The boat is a 16 foot sunbird. I would guess it would get the same stress as a flying scott. 

the originals seem to be aluminum in that they are breaking. I really don't want to mess with coating the stainless steel. 

But will the aluminum be strong enough? Is there a recommended strength rating? 

Also, there is one metal line going from the mast to the aft area. I guess this hooks into the boom? That's what it looks like in old pictures.


----------



## hellosailor (Apr 11, 2006)

"Also, there is one metal line going from the mast to the aft area. I guess this hooks into the boom?"
That sounds like a topping lift. If you're not sure what the rigging correctly is--try to find other sunbird owners and make sure it is right.
Generally you don't want to mix metals and the question would be whether the originals are breaking because ? old age? Does it take 20 years for them to fail? Do other owners say they are a design error? Or maybe, someone just didn't set them properly.
There are all sorts of "pop" rivets and riveting tools, I'd suggest looking over some and contacting the manufacturers to make sure you are using one with the necessary quality. The chandleries, Grainger, McMaster, Jamestown Distributors, all should have a couple for you to choose from. It could be the pop rivets that were used were simply cheap, and moving up one size would give you the extra strength you're looking for. Or, a different brand may be all you need.


----------



## nickmerc (Nov 2, 2008)

If you are worried about the strength of aluminum rivets, just think about the load directions they will see. If you are just holding spreaders into place so they do not fall off when not under load aluminum will be just fine. Another example is holding a cast aluminum cover on the end of the boom.

If the rivets will see substantial sheer forces, then you want to think about stainless or monel. Monel does not react with aluminum so you do not have to worry about isolating the rivets. If you use stainless or monel, I suggest getting a pneumatic pop (blind) rivet gun. It will seat the rivets much better than a hand powered one and they are not too expensive.

Monel rivets are expensive unless you buy them by the thousands. So, expect to pay around $0.50 for each rivet.
________
GLASS PIPES


----------



## rgscpat (Aug 1, 2010)

Yep, Sail Texas had a couple of pictures of AMF Sunbirds where you could see the topping lift going from the masthead to the aft end of the boom.


----------



## caver504 (Sep 19, 2010)

*thanks*

I've put in stainless rivets. The hardware is stainless and the mast is aluminum. I put some lock-tight on the rivets to help stop the oxidation. Not sure where the oxidation was going on before. Seemed like it was just very old.

A new problem is pulling the rivets. pneumatic puller that are reasonably priced can only do aluminum and up to 90 pounds. These take a ton more force. I would guess around 300 pounds or so to have it pop. I used a carpenters clamp to help provide the power. I've also used a large table vice that is not mounted on the table.
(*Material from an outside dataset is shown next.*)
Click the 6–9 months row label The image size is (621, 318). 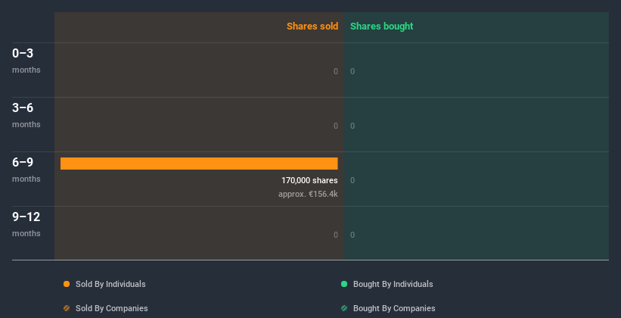[26, 169]
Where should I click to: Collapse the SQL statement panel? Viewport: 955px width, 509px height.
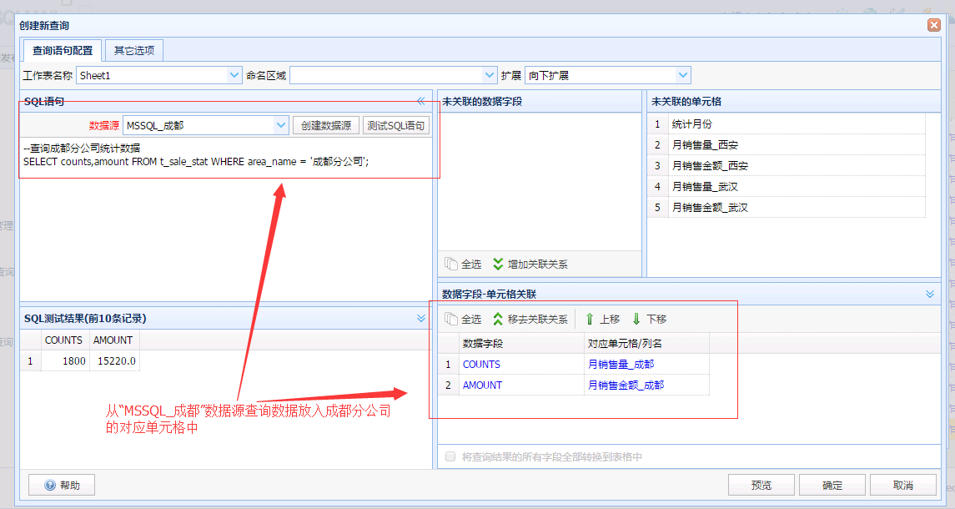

Really slow process. I may have bent the puller in the process. Can't seem to get good purchase on the rivet. I squeeze it down and it doesn't make any progress.
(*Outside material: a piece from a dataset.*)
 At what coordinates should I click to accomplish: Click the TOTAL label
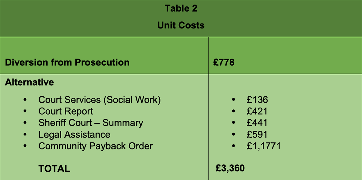point(54,169)
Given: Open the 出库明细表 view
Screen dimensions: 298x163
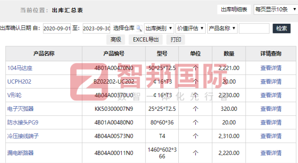Looking at the screenshot, I should tap(234, 9).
My other problem is figuring out how to mount oarlocks. I don't have money for motor right now and I want to row it anyway. I've never worked with fiberglass. Is it possible to drill it without cracks? Is it possible to cut?


----------



## nickmerc (Nov 2, 2008)

What size rivets did you use? I had no issues with an affordable pneumatic pop-rivet gun for stainless on my Hobie 16 and 18. It was at the upper limit of the tools capabilities, but it worked fine. At least they are in there.
________
How To Roll A Blunt


----------



## caver504 (Sep 19, 2010)

thanks for responding nickmerc. The rivets are 3/16 old size holes were this size. where did you get the rivet gun from. I'm hoping that I only need to get one more popped.


----------



## nickmerc (Nov 2, 2008)

I did a google search for one. I bought it years ago. It is a Marson V-2/79014. It can pull all materials of blind rivets from 3/32" through 3/16". It is not rated for structural blind rivets. This should be fine for anything on smaller boats. They also make beefier ones if you want to set larger rivets.


----------



## caver504 (Sep 19, 2010)

thanks. I'll check it out if it looks like I need to pull more.


----------



## rraja.ece001 (Jul 16, 2017)

I'm using SS ducts , shall i use Aluminum rivets instead of SS ducts ??


----------



## roverhi (Dec 19, 2013)

I used a pneumatic rivet gun from Harbor Freight for the SS rivets when I rehab'd my mast. No problems with the 'gun' popping the SS rivets. Not a big fan of Harbor Freight's el cheapo Chinese tools but they will honor their warranty if you get a lemon. Figured that the limited use I'd have for the tool obviated a low cost tool. Bought the rivet gun quite a number of years ago when I had a Series Landrover, the car that tamed Africa, habit. Still going strong though the Rover's are history. 

I've tried to set SS rivets and even good quality aluminum rivets by hand but even eating lots of spinach didn't help. If I was going the manual route would go for one of the two handled tools so you can get some real leverage.


----------